Dean Winchester poked at Caym with the bow, sending spikes of hurt wherever it touched. “Yep. He’s good ‘n roofied.” He glanced at his cohorts through a swollen, bruising eye. “You sure about this, Sammy?”
“I don’t see any other way.” If it was any consolation to the angel, Sam Winchester sounded grim and unsure. “No amount of demon juice is gonna put me back together again.” The man’s t-shirt was soaked red where his hand pressed.
“All right, then. Let’s get this show on the road.”
The demon, still wielding the angel’s sword, gave a curt nod. Kneeling, she set the tip to Caym’s neck and simply pressed down. A white-hot thread of light shot out, and she recoiled with a sharp intake of breath.
The Boy King, however, did not shy in the least. He dropped down on the angel with something terrible and greedy in his eyes, and Caym thought he felt teeth on his throat-teeth and hooks and fire and something tearing at his grace. His stare was desperately fixed on the infinite blue of the sky but even that held no comfort or distraction. The blue began to tunnel and squeeze, melt into haze, into nothing but the hopeless, helpless feeling of loss. When his grace was gone, he knew that would be the end of it all.
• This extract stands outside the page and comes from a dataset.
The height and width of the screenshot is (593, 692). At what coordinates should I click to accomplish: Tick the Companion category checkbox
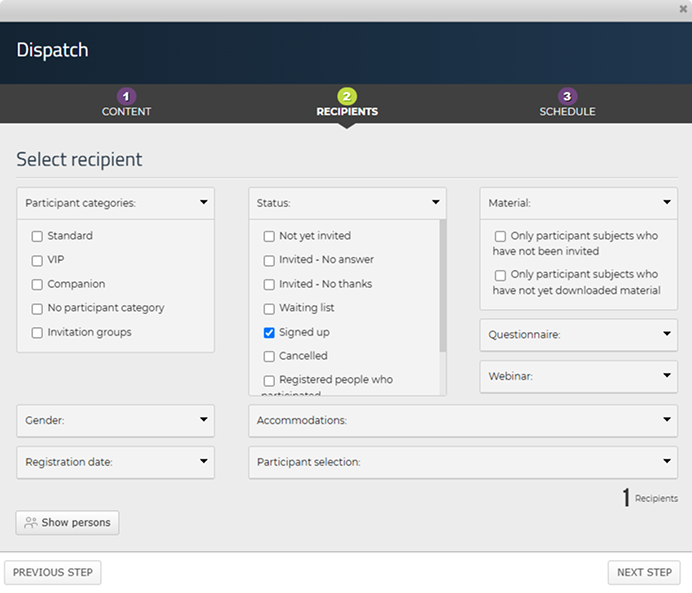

Caym no longer wanted to die; he was terrified of it. This was not how it was supposed to be. This wasn’t what he wanted. He should’ve known better than to want. This wasn’t-
But it was. With a sickening plummet, his grace was gone. And so was the angel.
++++++++
Gremory felt the radioactive singe of an angel’s death sweep over her back. It didn’t hurt, exactly, but nor did it tickle. It was just…weird.
When the chaos in the air finally settled, she dared peek between her fingers. Dean was similarly blinking and assessing the scene, but with his usual scowl.
Her second thought, apart from This is just weird, was Oh, shit, SAM. She scrambled across the scorched grass and found him, flat on his back, still clutching his wounded hand to his chest and breathing so hard, he had to be in pain.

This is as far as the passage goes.